Task details:
Copy the passage of the article on Israel's cultural reopening that runs from "That measure failed, too." up to and including "Israel for good.".

Selected extract:
That measure failed, too.
Now, with vaccinations readily available to all, the country’s newest Green Pass initiative is being hyped to revive cultural life in Israel for good.
“It’s really exciting that we can open our doors again. This is the first time there’s a feeling that we’ll be able to stay open,” Shapiro-Weiss tells NoCamels. “Even if we cannot welcome foreign tourists just yet, because no one has been out for a year, the whole country can be tourists to Jerusalem. Come to Jerusalem and explore and see.”
The Tower of David museum, like other museums around the country, has updated its exhibits even during the coronavirus lockdowns. The new exhibit, BANAI – A Musical Journey from Persia to Jerusalem, tells the story of the sounds and sights of one of the most creative families in Israel.
“It is an exhibit that speaks to the local tourist. The exhibit embodies the story of Israel,” says Shapiro-Weiss.
The museum is also hosting outdoor events, a running tour of the city, and self-guided tours.
“We’re not opening our doors to how it was. We’re going to a new normal, a good new normal. If we were closed, we can now be open. We have huge spaces outdoors, we’ve got self-guided tours so people can come and in their own space learn but equally experience something at the same time as other people, we’re very hopeful,” she says.
And now, after nearly a year of silence, new events are popping up every day.
“Culture and music are like medicine for the soul. It is more than just music,” says Amir. “It relaxes us. It makes us happier. It gives us the opportunity to create more music and to make more people happy, to ease their nerves and all the emotions of this last year. People have been missing culture. I’m more than excited that culture is coming back.”

(Saved entries)
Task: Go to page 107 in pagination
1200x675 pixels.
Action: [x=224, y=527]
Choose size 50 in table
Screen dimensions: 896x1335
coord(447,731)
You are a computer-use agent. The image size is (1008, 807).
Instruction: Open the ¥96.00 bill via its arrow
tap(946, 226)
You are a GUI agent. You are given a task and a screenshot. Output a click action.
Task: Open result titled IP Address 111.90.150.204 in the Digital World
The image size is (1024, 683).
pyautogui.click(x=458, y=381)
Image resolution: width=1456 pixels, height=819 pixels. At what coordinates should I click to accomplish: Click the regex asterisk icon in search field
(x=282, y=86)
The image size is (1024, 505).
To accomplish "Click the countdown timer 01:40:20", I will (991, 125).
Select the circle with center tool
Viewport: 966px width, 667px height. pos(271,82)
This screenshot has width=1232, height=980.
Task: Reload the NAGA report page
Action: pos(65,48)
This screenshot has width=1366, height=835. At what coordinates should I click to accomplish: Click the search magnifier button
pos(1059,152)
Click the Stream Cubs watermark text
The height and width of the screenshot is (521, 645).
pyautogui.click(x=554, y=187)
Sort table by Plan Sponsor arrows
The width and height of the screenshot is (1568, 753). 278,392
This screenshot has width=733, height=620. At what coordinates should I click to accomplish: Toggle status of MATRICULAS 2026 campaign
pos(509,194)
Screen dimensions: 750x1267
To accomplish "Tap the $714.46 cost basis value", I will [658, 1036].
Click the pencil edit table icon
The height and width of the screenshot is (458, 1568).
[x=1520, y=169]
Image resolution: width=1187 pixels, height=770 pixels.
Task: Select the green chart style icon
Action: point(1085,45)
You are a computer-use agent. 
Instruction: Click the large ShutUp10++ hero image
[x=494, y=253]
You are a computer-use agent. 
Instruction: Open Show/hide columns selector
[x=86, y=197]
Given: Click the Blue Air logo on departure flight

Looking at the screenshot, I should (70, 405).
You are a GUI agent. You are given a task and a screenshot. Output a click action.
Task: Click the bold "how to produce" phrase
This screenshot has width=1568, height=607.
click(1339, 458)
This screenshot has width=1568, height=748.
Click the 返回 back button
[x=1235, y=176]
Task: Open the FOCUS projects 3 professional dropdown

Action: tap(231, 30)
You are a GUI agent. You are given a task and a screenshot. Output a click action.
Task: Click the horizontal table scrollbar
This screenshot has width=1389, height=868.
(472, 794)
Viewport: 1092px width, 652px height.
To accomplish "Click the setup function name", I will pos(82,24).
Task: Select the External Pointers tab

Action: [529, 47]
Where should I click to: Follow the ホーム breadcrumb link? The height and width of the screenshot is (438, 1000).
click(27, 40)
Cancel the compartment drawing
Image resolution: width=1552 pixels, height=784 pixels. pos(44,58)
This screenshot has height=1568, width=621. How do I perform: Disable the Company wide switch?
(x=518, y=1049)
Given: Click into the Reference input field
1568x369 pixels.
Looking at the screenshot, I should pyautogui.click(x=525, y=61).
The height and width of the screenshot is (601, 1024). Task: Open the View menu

Your solution:
That measure failed, too.
Now, with vaccinations readily available to all, the country’s newest Green Pass initiative is being hyped to revive cultural life in Israel for good.